(begin)

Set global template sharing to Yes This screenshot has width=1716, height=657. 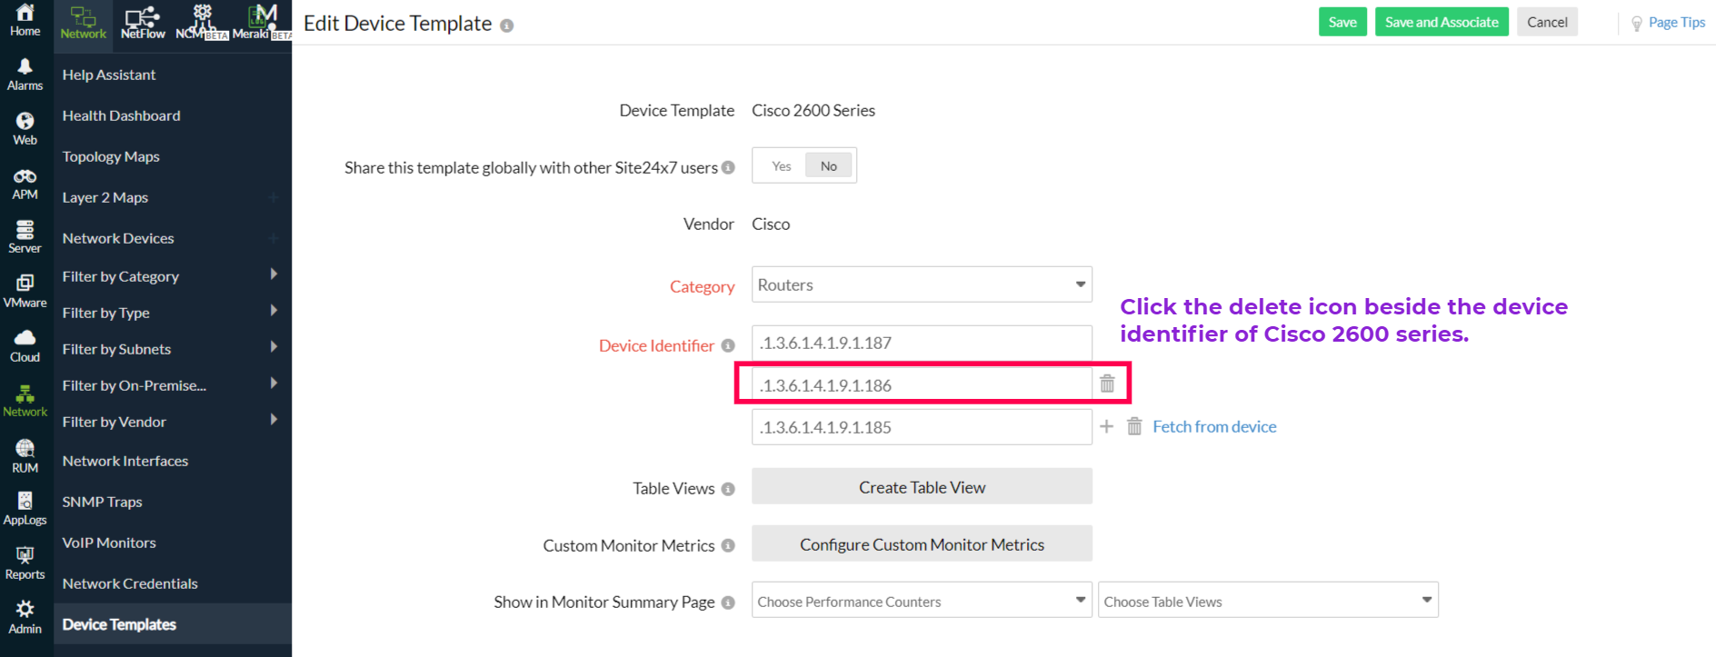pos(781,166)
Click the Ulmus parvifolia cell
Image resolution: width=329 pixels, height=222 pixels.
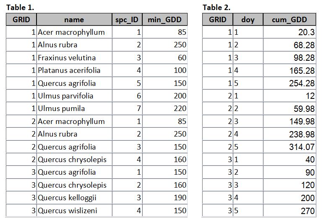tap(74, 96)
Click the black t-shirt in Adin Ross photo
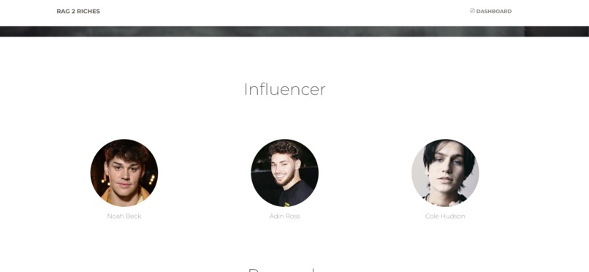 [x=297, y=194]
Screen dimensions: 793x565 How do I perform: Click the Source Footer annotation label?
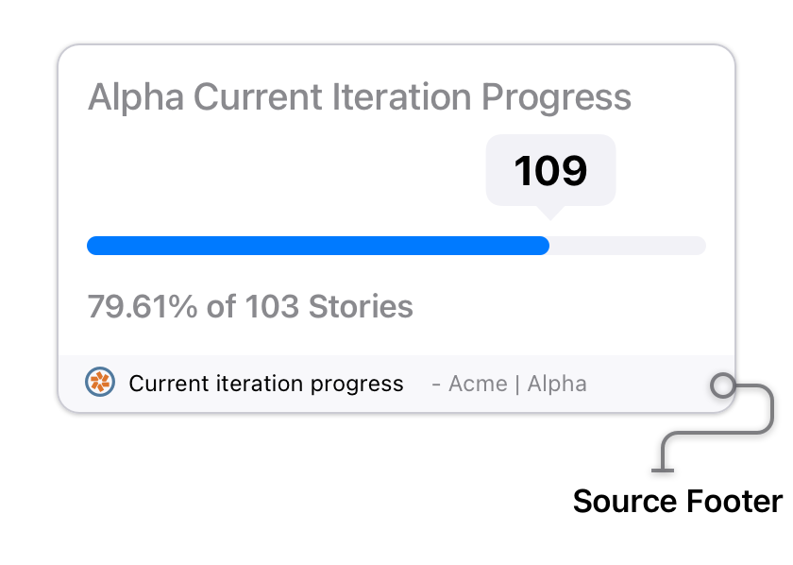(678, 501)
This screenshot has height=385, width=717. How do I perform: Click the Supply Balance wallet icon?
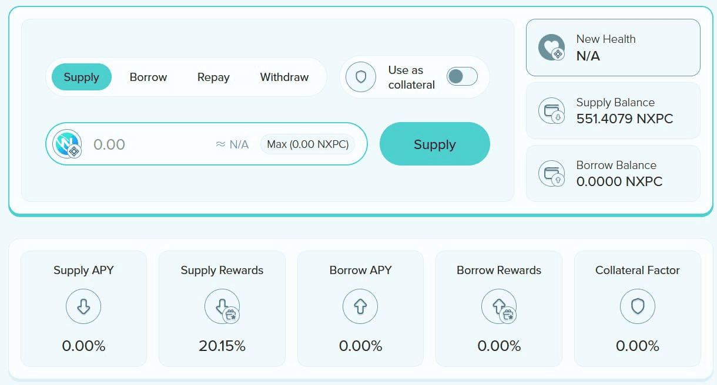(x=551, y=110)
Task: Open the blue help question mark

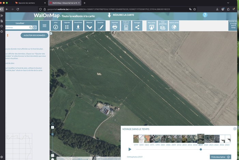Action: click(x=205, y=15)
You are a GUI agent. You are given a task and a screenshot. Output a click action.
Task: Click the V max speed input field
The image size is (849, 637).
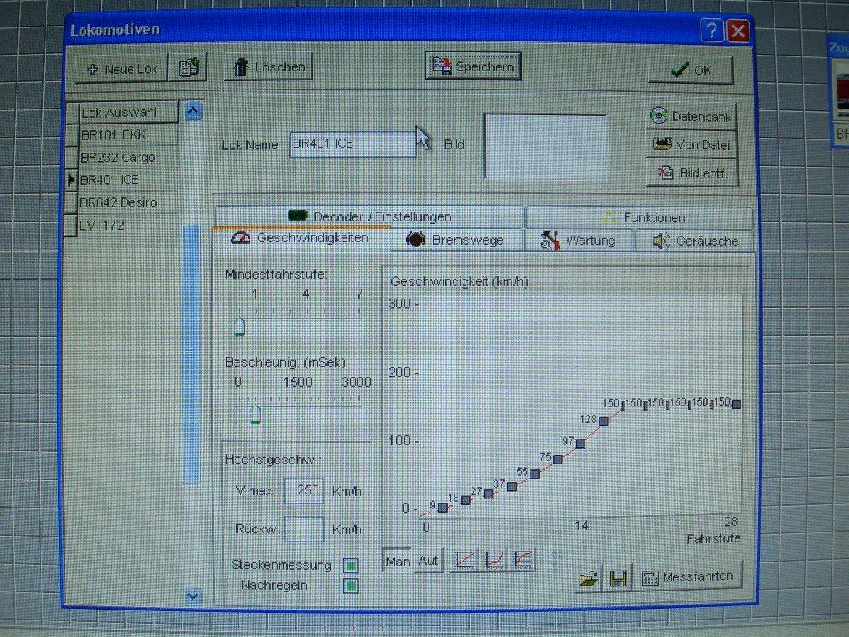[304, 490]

(end)

* _Instructions for the task_:
Copy out the lines from the line with "Screen dimensions: 793x565" up to and including the line with "Action: click(x=205, y=15)", leaving the pictures out of your answer.

* _Result below_:
Screen dimensions: 793x565 How do I perform: Click the Source Footer annotation label?
(678, 501)
This screenshot has height=385, width=717. How do I perform: Click the Supply Balance wallet icon?
(x=551, y=110)
Task: Open the blue help question mark

Action: click(x=205, y=15)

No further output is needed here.